[CentOS] CentOS and Dell MD3200i / MD3220i iSCSI w/ multipath -- slightly OT

Peter Gillich pgillich at gmail.com
Fri Jan 28 21:38:59 UTC 2011


Ooops, I missed a citation:

"We normally see these when the target has multiple controllers and one
of the controllers is in passive mode where it would normally be used to
fail over to, or when one controller is being upgraded or when some
management operation is being executed on a controller."
http://groups.google.com/group/open-iscsi/browse_thread/thread/db0ab3907819c48b

Peter

On Fri, Jan 28, 2011 at 22:32, Peter Gillich <pgillich at gmail.com> wrote:
> Hi Ed,
>
> The persistent reservation is a SCSI-3 feature.
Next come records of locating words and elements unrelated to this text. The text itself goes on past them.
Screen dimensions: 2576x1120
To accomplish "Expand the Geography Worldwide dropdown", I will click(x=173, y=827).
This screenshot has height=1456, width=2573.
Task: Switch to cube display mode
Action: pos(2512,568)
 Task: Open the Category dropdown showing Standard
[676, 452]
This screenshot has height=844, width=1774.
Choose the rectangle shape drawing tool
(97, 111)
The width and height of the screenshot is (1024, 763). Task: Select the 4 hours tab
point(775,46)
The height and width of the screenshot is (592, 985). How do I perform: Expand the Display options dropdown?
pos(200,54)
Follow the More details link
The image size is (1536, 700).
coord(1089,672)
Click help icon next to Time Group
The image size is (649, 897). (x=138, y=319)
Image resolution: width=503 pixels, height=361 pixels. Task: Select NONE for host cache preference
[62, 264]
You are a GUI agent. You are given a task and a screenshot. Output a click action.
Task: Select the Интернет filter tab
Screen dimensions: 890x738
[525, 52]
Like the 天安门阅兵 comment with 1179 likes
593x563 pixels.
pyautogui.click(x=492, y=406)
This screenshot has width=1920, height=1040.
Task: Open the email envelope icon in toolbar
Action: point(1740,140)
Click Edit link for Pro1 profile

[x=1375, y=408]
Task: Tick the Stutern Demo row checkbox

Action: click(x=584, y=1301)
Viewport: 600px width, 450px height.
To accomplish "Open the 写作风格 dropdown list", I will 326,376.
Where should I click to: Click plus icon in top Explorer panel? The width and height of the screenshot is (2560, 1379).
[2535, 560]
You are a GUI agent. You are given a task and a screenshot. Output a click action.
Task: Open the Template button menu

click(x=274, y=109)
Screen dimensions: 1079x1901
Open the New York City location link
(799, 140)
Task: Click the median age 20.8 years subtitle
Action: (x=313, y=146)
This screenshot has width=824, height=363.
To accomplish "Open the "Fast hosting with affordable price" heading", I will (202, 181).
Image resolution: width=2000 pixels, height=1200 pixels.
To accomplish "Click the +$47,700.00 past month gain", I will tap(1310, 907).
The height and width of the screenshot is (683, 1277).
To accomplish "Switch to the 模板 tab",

I'ts useful in a
> cluster environment, where multiple nodes are configured to access a
> device while at the same time blocking access to other nodes.
>
> To disable the iSCSI offload feature, disable the Broadcom iSCSI diver
> (bnx2i), for example:
> echo "install bnx2i /bin/true" > /etc/modprobe.d/blacklist-broadcom
> In this case, only the bnx2 module will be loaded. You can check it by
> the lsmod, modinfo and dmesg. Of course, the processor stress will be
> inceased.
>
> BR,
>
> Peter
>
> On Tue, Jan 25, 2011 at 05:37, Dr. Ed Morbius <dredmorbius at gmail.com> wrote:
>> on 07:48 Sun 23 Jan, Peter Gillich (pgillich at gmail.com) wrote:
>>> Hi,
>>> In last summer, I have had same problems with Dell + CentOS +
>>> multipath combination. For example I/O errors and stability problems
>>> on the initiator machines. The initator machines are (in a Pacemaker
>>> cluster):
>>> - Dell R310
>>> - Broadcom 5709 Gigabit Ethernet card (4-port)
>>> - CentOS 5.4
>>> - 2 Ethernet ports on initiator machines, 2 Ethernet ports in target
>>> machines --> 4 iSCSI pathes by initiators
>>>
>>> Irrespectively of iSCSI, we met the Broadcom MSI-X interrupt problem
>>> (corrected in RHEL/CentOS 5.5). We met more (iSCSI) problems with
>>> Broadcom cards, which are described on a Dell support page:
>>> http://support.dell.com/support/edocs/software/rhel_mn/rhel5_4/en/index.htm
>>
>> Not familiar with this, though we're using Broadcom NICs, four per host
>> for the most part:
>>
>>    01:00.0 Ethernet controller: Broadcom Corporation NetXtreme II BCM5709 Gigabit Ethernet (rev 20)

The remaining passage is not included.